Saturday, March 5, 2011

Didn't Expect That Detour

Life in Transplant World can be such an adventure.  While trying to manage recovery, GVHD, the viruses and infections that can pop up at anytime, some random thing can smack you right in the gut.  And it did.  The day after I wrote the last post, a Monday, I went in for a treatment for the CMV virus.  Having received two of the three required negative test results to stamp down this beast, I was hopeful that the new GVHD flare up wouldn't re-ignite the virus and that this would be my last treatment.  During the five hour infusion, I developed stomach pain that got worse as the day went on.  I was so sick by the time I left, I was given two choices:  get an IV of anti-nausea medication to get me home so that I could take pain killers, or go to the ER.  I elected option one.  That was a mistake.  I made it 2/3 of the way home and had to pull over.  If Dave and Betty hadn't retrieved me from the Parkway, I would probably still be there.  I was sick on and off the next day, and by Wednesday morning, I had pretty much collapsed.  Again, Betty came to my rescue and drove me to the ER.

[For those TMI (too much information) readers, you may want to skip this next part.]  A CT scan of my belly showed that I had a small bowel obstruction that was unrelated to the transplant.  It takes a lot to render me speechless, but that sure did.  A what?  How?  Apparently, this is a standard risk of any abdominal surgery.  No one knows how scar tissue will be formed, and sometimes part of the bowel adheres to the scar tissue causing it to twist.  It can happen years later.  One doctor told me that his 75 year old father had a small bowel obstruction from a surgery that he had when he was 17.  I've had one open and two laparoscopic abdominal surgeries, and one of them probably caused the obstruction.  But on Day 100, when I was supposed to be celebrating milestones in my recovery?  At least it explained why I had been having such bad stomach pain whenever I ate for the last two months. 
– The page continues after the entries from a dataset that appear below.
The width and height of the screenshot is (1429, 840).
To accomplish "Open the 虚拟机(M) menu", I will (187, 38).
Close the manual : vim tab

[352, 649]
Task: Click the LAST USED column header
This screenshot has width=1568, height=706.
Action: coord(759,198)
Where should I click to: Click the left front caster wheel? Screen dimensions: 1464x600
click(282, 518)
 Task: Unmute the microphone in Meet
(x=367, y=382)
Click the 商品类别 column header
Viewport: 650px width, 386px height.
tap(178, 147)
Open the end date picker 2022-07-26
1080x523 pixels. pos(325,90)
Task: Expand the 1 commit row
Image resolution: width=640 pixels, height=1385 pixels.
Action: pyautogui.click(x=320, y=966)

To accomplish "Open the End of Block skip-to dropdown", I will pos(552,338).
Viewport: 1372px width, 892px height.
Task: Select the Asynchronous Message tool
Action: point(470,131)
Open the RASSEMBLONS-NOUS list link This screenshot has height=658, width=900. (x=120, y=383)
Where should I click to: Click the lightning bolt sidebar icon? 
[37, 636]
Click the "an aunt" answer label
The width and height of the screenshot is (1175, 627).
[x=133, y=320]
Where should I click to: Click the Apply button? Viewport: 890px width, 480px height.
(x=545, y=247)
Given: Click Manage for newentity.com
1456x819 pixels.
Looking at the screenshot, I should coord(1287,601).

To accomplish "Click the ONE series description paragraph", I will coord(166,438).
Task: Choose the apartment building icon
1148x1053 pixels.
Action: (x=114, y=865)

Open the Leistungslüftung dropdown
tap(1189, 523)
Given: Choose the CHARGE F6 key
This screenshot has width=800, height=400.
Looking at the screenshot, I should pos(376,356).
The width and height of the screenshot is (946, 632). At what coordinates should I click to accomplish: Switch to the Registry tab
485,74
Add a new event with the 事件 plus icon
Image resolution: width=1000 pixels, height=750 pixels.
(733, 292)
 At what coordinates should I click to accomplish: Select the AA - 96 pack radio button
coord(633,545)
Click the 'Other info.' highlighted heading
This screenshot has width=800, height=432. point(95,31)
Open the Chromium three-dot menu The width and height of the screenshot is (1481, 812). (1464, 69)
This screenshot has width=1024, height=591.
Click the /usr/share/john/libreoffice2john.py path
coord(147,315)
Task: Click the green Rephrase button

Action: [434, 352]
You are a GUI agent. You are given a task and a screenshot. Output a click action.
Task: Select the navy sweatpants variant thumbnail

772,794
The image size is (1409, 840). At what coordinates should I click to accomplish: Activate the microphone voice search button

I was admitted to the hospital and told that inserting a nasogastric (NG) tube usually does the trick.  It's everything its name implies and extremely uncomfortable.  If that didn't work, they would have to operate, which would then create more scar tissue, increasing the risk of this happening again (not to mention the risks associated with very low blood counts and a compromised immune system).  I was in the hospital for four days, unable to eat or drink.  Thankfully, the terrible NG tube worked and the pain and obstruction are gone.  I'm very happy to be able to eat again, especially since I now weigh 88 pounds.  (I'm eating as much as I can, but the steroids work against me.)  Mary dropped everything and drove from Pittsburgh to help me through this ordeal, as she always does when I'm having a crisis.  I honestly don't know what I would do without her. 

This was certainly an unexpected turn of events that surprised everyone, and I must say, led to some of the most terrible moments of this entire process.  But it's over, hopefully not to be repeated.  As predicted, the increased steroids to treat the second round of GVHD have turned my muscles to mush and lowered my counts.  Also predicted, this brought back the CMV virus, for which I am still being treated.  I feel like I'm swimming upstream, but I have to focus on the passage of time.  I am 110 days old, and my new immune system is learning its way around its new home.  In terms of the transplant, my doctors say that I'm doing great.  I had my twelfth bone marrow biopsy, and I should get the final results in about a week.  Thankfully, this was the last planned biopsy, so my poor hips can finally heal from all those corkscrew invasions.  I'm slowly coming off the steroids, which will allow my body to heal itself from viruses and bring my counts back up.  Although I thought that March was to be my month to gain weight and build my body back, it looks like it might be April.  As long as I get there, I'll be happy and grateful.

I've been to a couple of support groups this week, and again, I'm reminded that there are those that have endured much worse complications than mine.  I really do see a light at the end of this tunnel, and when I finally see the sun (well, I'll have to wear a lot of sun block), I'm busting back into life!